● Prompt
Reproduce the following records verbatim, keeping every line and its order unchanged.

● Task data
## Begin
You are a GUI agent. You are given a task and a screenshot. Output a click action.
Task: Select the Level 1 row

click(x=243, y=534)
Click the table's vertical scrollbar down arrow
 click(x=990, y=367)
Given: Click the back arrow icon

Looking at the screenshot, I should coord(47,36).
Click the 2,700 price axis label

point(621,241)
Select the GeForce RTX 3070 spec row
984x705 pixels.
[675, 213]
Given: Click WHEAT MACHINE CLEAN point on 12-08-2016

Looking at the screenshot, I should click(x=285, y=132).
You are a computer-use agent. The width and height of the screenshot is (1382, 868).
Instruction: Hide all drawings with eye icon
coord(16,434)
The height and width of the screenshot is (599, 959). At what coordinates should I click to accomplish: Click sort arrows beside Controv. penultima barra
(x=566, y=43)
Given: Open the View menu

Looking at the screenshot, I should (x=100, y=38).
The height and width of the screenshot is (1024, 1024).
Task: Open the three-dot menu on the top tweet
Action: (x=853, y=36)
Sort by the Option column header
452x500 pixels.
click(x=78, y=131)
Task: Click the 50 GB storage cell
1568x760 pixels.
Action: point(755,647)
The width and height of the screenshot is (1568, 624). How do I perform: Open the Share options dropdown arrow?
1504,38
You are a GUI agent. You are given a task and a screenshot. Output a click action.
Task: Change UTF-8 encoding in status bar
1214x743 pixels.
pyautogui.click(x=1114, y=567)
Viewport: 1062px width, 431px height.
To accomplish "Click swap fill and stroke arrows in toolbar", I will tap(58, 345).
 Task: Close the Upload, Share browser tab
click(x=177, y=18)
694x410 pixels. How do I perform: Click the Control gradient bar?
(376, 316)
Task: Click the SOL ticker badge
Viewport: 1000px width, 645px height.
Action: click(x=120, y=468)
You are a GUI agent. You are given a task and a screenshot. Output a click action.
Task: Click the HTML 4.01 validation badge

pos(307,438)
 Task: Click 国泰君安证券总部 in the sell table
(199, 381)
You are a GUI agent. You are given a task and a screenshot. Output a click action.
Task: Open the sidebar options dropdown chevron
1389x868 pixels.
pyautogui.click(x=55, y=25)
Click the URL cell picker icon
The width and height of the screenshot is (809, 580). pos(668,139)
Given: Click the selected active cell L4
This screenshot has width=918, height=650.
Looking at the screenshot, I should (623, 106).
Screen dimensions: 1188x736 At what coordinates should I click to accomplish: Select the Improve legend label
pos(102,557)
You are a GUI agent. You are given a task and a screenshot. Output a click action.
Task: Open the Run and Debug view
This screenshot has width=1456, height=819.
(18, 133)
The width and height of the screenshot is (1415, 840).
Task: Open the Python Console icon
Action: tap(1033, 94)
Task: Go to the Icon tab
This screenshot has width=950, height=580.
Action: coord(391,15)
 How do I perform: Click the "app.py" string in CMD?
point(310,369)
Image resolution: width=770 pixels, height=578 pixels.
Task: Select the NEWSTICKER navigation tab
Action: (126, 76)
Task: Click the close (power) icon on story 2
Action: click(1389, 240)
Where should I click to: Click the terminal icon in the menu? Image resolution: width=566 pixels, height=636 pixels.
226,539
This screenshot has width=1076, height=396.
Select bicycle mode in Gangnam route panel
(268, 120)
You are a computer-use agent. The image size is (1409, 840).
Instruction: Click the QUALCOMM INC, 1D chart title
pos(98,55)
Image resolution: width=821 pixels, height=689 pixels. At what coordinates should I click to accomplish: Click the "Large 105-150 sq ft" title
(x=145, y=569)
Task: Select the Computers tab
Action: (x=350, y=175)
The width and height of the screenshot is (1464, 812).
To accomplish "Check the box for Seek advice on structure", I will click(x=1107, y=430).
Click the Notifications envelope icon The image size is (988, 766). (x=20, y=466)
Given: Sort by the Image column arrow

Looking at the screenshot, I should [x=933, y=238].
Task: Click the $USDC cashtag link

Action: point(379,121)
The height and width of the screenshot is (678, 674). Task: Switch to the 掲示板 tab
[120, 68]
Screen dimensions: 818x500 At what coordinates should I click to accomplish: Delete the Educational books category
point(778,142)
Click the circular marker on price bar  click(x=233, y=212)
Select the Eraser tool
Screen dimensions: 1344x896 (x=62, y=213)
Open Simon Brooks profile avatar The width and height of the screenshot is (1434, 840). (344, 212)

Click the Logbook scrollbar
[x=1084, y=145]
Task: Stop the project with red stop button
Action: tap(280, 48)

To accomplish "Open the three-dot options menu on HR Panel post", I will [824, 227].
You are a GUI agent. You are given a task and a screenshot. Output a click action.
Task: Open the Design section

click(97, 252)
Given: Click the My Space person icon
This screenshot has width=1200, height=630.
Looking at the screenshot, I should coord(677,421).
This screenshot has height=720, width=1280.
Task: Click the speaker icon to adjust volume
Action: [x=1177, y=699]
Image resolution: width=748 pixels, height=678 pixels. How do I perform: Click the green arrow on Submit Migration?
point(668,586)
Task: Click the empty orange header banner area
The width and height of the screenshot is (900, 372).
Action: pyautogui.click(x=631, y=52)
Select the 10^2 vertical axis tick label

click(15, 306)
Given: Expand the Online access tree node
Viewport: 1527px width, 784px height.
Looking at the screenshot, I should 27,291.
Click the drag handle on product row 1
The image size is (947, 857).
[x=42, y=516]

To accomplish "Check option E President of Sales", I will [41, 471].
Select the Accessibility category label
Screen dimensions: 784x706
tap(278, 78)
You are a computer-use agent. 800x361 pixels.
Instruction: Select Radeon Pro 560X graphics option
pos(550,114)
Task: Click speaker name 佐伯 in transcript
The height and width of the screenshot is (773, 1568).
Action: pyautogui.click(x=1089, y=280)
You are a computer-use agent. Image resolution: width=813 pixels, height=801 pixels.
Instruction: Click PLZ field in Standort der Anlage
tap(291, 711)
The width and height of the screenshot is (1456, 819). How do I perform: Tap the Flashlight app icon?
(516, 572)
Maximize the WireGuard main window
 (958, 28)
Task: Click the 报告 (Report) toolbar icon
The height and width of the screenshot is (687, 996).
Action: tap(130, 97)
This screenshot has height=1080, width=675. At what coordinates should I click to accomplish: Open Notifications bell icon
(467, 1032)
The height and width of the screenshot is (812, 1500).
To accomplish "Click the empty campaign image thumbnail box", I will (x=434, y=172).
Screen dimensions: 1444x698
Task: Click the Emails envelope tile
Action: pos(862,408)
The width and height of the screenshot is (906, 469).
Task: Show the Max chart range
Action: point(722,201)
## End
● Result below
You are a GUI agent. You are given a task and a screenshot. Output a click action.
Task: Select the Level 1 row

click(x=243, y=534)
Click the table's vertical scrollbar down arrow
 click(x=990, y=367)
Given: Click the back arrow icon

Looking at the screenshot, I should coord(47,36).
Click the 2,700 price axis label

point(621,241)
Select the GeForce RTX 3070 spec row
984x705 pixels.
[675, 213]
Given: Click WHEAT MACHINE CLEAN point on 12-08-2016

Looking at the screenshot, I should click(x=285, y=132).
You are a computer-use agent. The width and height of the screenshot is (1382, 868).
Instruction: Hide all drawings with eye icon
coord(16,434)
The height and width of the screenshot is (599, 959). At what coordinates should I click to accomplish: Click sort arrows beside Controv. penultima barra
(x=566, y=43)
Given: Open the View menu

Looking at the screenshot, I should (x=100, y=38).
The height and width of the screenshot is (1024, 1024).
Task: Open the three-dot menu on the top tweet
Action: (x=853, y=36)
Sort by the Option column header
452x500 pixels.
click(x=78, y=131)
Task: Click the 50 GB storage cell
1568x760 pixels.
Action: point(755,647)
The width and height of the screenshot is (1568, 624). How do I perform: Open the Share options dropdown arrow?
1504,38
You are a GUI agent. You are given a task and a screenshot. Output a click action.
Task: Change UTF-8 encoding in status bar
1214x743 pixels.
pyautogui.click(x=1114, y=567)
Viewport: 1062px width, 431px height.
To accomplish "Click swap fill and stroke arrows in toolbar", I will tap(58, 345).
 Task: Close the Upload, Share browser tab
click(x=177, y=18)
694x410 pixels. How do I perform: Click the Control gradient bar?
(376, 316)
Task: Click the SOL ticker badge
Viewport: 1000px width, 645px height.
Action: click(x=120, y=468)
You are a GUI agent. You are given a task and a screenshot. Output a click action.
Task: Click the HTML 4.01 validation badge

pos(307,438)
 Task: Click 国泰君安证券总部 in the sell table
(199, 381)
You are a GUI agent. You are given a task and a screenshot. Output a click action.
Task: Open the sidebar options dropdown chevron
1389x868 pixels.
pyautogui.click(x=55, y=25)
Click the URL cell picker icon
The width and height of the screenshot is (809, 580). pos(668,139)
Given: Click the selected active cell L4
This screenshot has width=918, height=650.
Looking at the screenshot, I should (623, 106).
Screen dimensions: 1188x736 At what coordinates should I click to accomplish: Select the Improve legend label
pos(102,557)
You are a GUI agent. You are given a task and a screenshot. Output a click action.
Task: Open the Run and Debug view
This screenshot has width=1456, height=819.
(18, 133)
The width and height of the screenshot is (1415, 840).
Task: Open the Python Console icon
Action: tap(1033, 94)
Task: Go to the Icon tab
This screenshot has width=950, height=580.
Action: coord(391,15)
 How do I perform: Click the "app.py" string in CMD?
point(310,369)
Image resolution: width=770 pixels, height=578 pixels.
Task: Select the NEWSTICKER navigation tab
Action: (126, 76)
Task: Click the close (power) icon on story 2
Action: click(1389, 240)
Where should I click to: Click the terminal icon in the menu? Image resolution: width=566 pixels, height=636 pixels.
226,539
This screenshot has width=1076, height=396.
Select bicycle mode in Gangnam route panel
(268, 120)
You are a computer-use agent. The image size is (1409, 840).
Instruction: Click the QUALCOMM INC, 1D chart title
pos(98,55)
Image resolution: width=821 pixels, height=689 pixels. At what coordinates should I click to accomplish: Click the "Large 105-150 sq ft" title
(x=145, y=569)
Task: Select the Computers tab
Action: (x=350, y=175)
The width and height of the screenshot is (1464, 812).
To accomplish "Check the box for Seek advice on structure", I will click(x=1107, y=430).
Click the Notifications envelope icon The image size is (988, 766). (x=20, y=466)
Given: Sort by the Image column arrow

Looking at the screenshot, I should [x=933, y=238].
Task: Click the $USDC cashtag link

Action: point(379,121)
The height and width of the screenshot is (678, 674). Task: Switch to the 掲示板 tab
[120, 68]
Screen dimensions: 818x500 At what coordinates should I click to accomplish: Delete the Educational books category
point(778,142)
Click the circular marker on price bar  click(x=233, y=212)
Select the Eraser tool
Screen dimensions: 1344x896 (x=62, y=213)
Open Simon Brooks profile avatar The width and height of the screenshot is (1434, 840). (344, 212)

Click the Logbook scrollbar
[x=1084, y=145]
Task: Stop the project with red stop button
Action: tap(280, 48)

To accomplish "Open the three-dot options menu on HR Panel post", I will [824, 227].
You are a GUI agent. You are given a task and a screenshot. Output a click action.
Task: Open the Design section

click(97, 252)
Given: Click the My Space person icon
This screenshot has width=1200, height=630.
Looking at the screenshot, I should coord(677,421).
This screenshot has height=720, width=1280.
Task: Click the speaker icon to adjust volume
Action: [x=1177, y=699]
Image resolution: width=748 pixels, height=678 pixels. How do I perform: Click the green arrow on Submit Migration?
point(668,586)
Task: Click the empty orange header banner area
The width and height of the screenshot is (900, 372).
Action: pyautogui.click(x=631, y=52)
Select the 10^2 vertical axis tick label

click(15, 306)
Given: Expand the Online access tree node
Viewport: 1527px width, 784px height.
Looking at the screenshot, I should 27,291.
Click the drag handle on product row 1
The image size is (947, 857).
[x=42, y=516]

To accomplish "Check option E President of Sales", I will [41, 471].
Select the Accessibility category label
Screen dimensions: 784x706
tap(278, 78)
You are a computer-use agent. 800x361 pixels.
Instruction: Select Radeon Pro 560X graphics option
pos(550,114)
Task: Click speaker name 佐伯 in transcript
The height and width of the screenshot is (773, 1568).
Action: pyautogui.click(x=1089, y=280)
You are a computer-use agent. Image resolution: width=813 pixels, height=801 pixels.
Instruction: Click PLZ field in Standort der Anlage
tap(291, 711)
The width and height of the screenshot is (1456, 819). How do I perform: Tap the Flashlight app icon?
(516, 572)
Maximize the WireGuard main window
 (958, 28)
Task: Click the 报告 (Report) toolbar icon
The height and width of the screenshot is (687, 996).
Action: tap(130, 97)
This screenshot has height=1080, width=675. At what coordinates should I click to accomplish: Open Notifications bell icon
(467, 1032)
The height and width of the screenshot is (812, 1500).
To accomplish "Click the empty campaign image thumbnail box", I will (x=434, y=172).
Screen dimensions: 1444x698
Task: Click the Emails envelope tile
Action: pos(862,408)
The width and height of the screenshot is (906, 469).
Task: Show the Max chart range
Action: point(722,201)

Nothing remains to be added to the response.